A few bits of news, none of them too important:
I’ve just been hired as the Sun Microsystems Campus Ambassador for Rutgers University. Essentially, my job is to tell students, faculty, staff, and researchers about Sun’s open source technologies and what they can do. This involves giving some tech demos and talks, some networking, and completing a lot of training on my part. Hopefully also getting to hand out some neat Sun swag around campus. I have to admit, I’ve never been a real fan of GUI IDEs - I do pretty much all of my development (admittedly, very little in Java, most of my work is simple PHP stuff) on Emacs. That being said, I’m really pyched about trying some new stuff like J2EE and maybe some Ruby. However, I also looked over some of our training materials on the upcoming NetBeans 6.0, and truthfully, I’m damn interested. I haven’t used a Java IDE since three years ago in high school, and it looks as though they’ve come a very long way.
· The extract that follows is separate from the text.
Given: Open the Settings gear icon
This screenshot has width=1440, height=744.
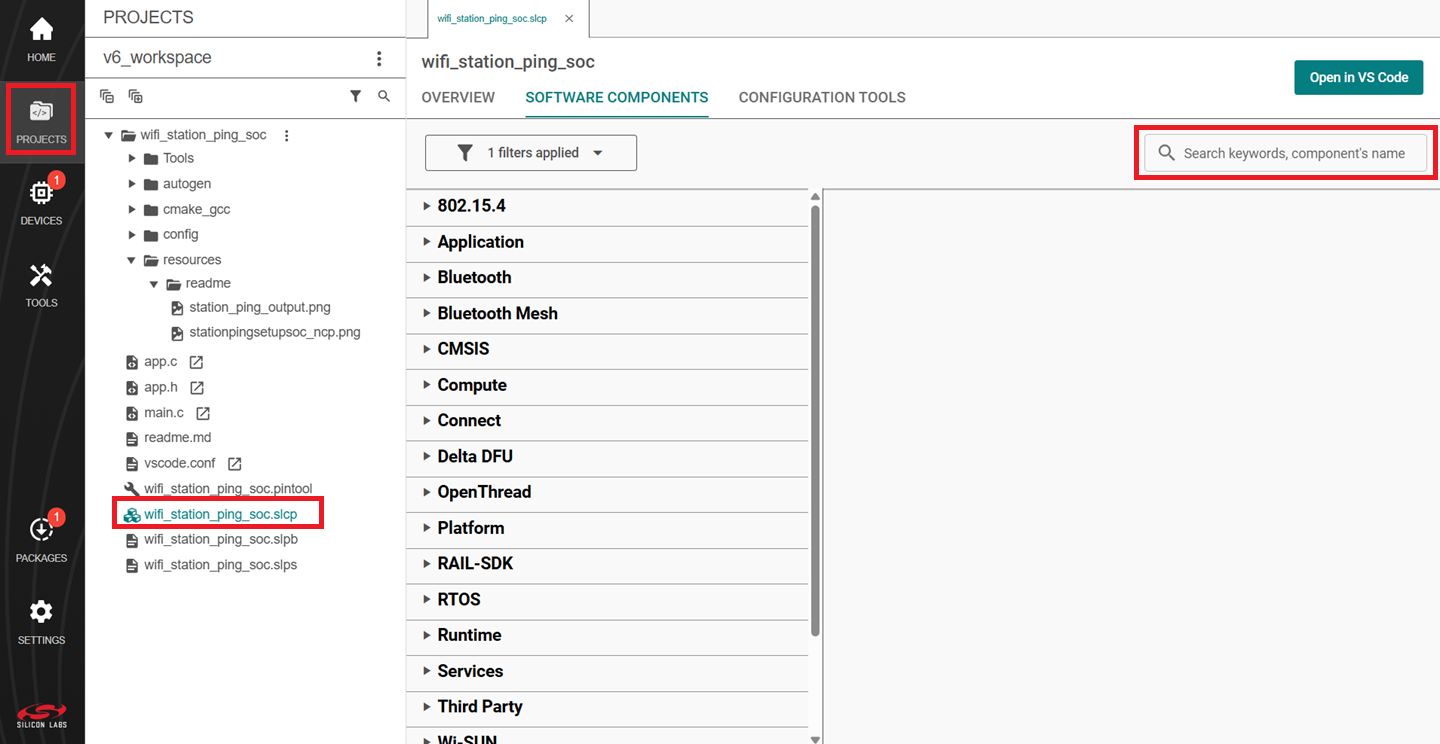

I’m also really getting into Solaris. The new openSolaris / Solaris Express releases have a lot of great features - and I can’t want to get my hands on a machine running Zones, Containers, and ZFS, just to mention a few technologies. I setup Solaris 10 on one of my work computers, and I’m hooked. It’s fine for a desktop, but I can honestly say that after a few minutes playing around with the Solaris Management Console, I’m seriously considering ditching SuSE (now OpenSuSE) which I’ve been using as a server OS for some 7 years, and switching over to Solaris.
Unfortunately, Solaris is really an enterprise OS. That means it has loads of wonderful features that are also rock-solid, and was designed with the idea of centrally-administered servers in mind - something that SuSE only caught onto recently. However, that also means that it is intended to run on what I would call “new” hardware. In other words, don’t look to put Solaris 10 or Solaris Express (openSolaris / Solaris 11) on your 386. And if you’re like me and running something along the lines of a Generation 1 Compaq Proliant ML370 with a 2nd-generation SmartArray RAID controller (a system that was made about 10 years ago), you might have some issues. It appears that the ‘smartii’ RAID driver (and EISA support) was removed from Solaris 10 in 6/06. The solution? I’m going to be looking into buying a bunch of new systems, possibly Dell PowerEdge servers and, if I can get the cash, a few Sun systems.
Lastly, within the week, I’ll be setting up a blog at blogs.sun.com. This will probably contain a lot of Rutgers-specific information, but will also most definitely include my notes on Sun products, and a healthy amount of Solaris-related information.